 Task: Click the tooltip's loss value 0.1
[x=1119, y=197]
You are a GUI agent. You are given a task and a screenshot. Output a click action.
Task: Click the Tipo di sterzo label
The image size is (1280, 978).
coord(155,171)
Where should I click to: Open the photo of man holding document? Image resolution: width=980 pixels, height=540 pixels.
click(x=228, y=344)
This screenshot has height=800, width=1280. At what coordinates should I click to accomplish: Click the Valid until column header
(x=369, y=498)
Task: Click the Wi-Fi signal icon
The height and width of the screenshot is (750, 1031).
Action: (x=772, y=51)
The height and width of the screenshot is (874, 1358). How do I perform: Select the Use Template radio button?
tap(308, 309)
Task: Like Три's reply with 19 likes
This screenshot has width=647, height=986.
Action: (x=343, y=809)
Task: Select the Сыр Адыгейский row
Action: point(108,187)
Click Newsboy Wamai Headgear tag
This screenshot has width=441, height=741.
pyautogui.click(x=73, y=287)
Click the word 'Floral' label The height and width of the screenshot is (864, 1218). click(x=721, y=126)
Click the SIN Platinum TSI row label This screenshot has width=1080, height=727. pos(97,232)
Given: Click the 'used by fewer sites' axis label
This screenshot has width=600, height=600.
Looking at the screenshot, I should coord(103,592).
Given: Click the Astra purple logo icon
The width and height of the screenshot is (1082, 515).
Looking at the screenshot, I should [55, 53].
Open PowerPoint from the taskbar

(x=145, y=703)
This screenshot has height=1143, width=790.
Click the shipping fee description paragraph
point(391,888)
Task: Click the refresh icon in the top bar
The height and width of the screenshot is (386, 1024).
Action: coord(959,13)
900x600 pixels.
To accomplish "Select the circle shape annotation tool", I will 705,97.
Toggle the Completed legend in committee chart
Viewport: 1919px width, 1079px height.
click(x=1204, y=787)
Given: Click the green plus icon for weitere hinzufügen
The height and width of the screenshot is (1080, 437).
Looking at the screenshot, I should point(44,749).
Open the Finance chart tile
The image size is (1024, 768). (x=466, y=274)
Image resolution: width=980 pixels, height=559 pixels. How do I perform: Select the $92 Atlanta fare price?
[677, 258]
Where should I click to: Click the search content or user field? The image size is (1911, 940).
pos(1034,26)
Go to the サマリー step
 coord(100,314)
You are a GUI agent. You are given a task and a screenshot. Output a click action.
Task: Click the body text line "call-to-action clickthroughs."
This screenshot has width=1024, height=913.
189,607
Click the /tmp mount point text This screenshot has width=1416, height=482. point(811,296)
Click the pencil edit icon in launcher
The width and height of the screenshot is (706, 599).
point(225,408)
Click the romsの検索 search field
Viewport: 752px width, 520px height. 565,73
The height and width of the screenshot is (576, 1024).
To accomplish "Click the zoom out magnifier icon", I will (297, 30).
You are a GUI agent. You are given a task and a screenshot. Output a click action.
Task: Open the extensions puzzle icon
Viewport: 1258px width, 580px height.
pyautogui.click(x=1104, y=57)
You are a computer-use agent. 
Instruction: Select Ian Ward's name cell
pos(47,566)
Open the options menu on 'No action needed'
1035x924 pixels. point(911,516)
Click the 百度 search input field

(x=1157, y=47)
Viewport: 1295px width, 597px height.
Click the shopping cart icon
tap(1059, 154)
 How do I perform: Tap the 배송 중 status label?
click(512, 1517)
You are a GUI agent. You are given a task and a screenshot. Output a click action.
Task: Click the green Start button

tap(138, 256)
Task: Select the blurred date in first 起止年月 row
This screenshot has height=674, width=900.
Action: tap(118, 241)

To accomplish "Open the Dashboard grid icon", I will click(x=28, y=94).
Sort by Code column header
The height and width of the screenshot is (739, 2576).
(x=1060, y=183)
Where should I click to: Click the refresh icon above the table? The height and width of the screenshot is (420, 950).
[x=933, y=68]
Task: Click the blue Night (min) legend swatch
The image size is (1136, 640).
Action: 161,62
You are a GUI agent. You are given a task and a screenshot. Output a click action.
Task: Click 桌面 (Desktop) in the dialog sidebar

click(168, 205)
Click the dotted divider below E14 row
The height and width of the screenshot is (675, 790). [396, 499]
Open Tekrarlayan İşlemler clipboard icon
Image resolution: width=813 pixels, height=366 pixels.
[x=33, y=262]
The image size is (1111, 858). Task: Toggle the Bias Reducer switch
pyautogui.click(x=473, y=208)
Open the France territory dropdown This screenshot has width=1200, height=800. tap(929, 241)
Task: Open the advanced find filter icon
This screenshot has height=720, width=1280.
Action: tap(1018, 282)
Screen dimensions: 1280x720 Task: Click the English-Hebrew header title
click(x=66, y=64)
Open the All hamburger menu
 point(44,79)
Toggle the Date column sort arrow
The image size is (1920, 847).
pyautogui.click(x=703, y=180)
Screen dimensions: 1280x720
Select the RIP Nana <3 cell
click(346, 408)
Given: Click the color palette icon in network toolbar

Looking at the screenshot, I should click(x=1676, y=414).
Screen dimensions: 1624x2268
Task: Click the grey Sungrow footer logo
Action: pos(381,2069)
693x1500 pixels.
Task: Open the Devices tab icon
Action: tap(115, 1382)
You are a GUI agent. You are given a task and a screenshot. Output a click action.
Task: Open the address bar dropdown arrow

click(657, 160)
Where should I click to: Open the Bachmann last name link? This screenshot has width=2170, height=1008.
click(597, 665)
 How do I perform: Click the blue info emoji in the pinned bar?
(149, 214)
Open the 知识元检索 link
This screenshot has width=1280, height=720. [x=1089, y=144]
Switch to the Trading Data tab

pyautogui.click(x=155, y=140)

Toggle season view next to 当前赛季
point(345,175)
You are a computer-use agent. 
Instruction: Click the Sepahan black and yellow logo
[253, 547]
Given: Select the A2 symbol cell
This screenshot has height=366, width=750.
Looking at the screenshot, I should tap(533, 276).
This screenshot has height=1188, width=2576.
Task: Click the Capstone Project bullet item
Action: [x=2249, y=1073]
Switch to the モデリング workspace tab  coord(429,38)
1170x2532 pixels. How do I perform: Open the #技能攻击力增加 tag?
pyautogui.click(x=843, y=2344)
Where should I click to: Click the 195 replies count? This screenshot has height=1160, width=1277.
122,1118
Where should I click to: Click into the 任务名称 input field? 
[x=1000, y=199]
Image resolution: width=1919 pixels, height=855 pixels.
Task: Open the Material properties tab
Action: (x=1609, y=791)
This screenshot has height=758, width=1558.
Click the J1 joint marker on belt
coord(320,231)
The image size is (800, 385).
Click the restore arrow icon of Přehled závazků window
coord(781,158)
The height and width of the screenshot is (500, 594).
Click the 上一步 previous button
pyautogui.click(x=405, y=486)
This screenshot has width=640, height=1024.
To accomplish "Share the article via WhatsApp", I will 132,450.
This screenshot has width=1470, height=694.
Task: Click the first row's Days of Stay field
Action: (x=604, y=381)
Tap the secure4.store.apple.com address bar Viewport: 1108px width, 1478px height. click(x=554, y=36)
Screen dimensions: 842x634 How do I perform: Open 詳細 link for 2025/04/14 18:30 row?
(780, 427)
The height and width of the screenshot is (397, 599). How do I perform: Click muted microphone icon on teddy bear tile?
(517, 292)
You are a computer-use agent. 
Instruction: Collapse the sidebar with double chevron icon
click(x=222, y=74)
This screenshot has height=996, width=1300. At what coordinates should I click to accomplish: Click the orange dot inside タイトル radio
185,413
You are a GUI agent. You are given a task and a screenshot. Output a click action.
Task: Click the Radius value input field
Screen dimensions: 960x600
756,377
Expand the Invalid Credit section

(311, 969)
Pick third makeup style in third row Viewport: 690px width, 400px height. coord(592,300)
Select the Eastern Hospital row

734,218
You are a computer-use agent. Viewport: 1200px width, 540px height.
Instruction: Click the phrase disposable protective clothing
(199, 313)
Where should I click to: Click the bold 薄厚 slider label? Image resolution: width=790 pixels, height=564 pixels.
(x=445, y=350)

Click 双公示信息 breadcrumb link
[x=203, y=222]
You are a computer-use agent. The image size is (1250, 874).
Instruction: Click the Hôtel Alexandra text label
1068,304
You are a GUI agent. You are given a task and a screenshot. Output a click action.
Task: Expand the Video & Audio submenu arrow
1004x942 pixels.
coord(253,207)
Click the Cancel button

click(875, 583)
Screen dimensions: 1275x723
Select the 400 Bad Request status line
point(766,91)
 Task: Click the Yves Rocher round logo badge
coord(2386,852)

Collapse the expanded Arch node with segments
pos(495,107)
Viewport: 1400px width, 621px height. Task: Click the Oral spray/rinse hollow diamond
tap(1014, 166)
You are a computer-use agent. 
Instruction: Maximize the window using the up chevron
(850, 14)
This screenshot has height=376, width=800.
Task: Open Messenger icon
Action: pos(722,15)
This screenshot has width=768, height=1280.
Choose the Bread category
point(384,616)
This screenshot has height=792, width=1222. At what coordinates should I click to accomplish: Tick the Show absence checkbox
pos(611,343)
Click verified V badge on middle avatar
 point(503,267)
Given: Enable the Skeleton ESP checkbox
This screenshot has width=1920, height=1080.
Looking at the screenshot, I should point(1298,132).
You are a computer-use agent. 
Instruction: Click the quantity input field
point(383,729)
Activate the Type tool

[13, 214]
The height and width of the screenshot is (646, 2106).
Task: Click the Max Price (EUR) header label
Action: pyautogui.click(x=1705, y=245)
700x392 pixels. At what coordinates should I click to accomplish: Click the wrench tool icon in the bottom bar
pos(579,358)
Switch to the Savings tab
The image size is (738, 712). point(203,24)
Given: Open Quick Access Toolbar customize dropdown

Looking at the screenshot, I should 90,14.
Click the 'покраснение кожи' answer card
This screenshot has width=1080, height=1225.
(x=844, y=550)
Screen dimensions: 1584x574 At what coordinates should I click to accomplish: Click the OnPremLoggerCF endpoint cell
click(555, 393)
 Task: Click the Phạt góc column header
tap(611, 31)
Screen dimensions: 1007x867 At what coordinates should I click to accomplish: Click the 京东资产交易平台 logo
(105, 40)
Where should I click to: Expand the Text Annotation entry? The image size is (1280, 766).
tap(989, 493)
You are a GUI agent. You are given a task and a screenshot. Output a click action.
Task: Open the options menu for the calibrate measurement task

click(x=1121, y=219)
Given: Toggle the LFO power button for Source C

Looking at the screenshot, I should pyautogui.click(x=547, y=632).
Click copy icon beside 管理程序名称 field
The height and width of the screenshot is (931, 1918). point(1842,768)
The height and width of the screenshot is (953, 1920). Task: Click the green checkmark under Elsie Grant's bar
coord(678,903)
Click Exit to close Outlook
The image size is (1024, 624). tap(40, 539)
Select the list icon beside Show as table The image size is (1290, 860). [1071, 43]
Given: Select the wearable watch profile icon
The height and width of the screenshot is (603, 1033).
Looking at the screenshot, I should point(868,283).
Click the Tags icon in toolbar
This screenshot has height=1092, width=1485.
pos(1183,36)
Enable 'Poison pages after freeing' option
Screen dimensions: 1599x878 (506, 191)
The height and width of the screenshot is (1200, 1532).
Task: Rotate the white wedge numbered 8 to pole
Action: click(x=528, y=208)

Goal of the exercise >>
Show every line above in which the word "legend" occurs.

Reply >>
Toggle the Completed legend in committee chart
Task: Click the blue Night (min) legend swatch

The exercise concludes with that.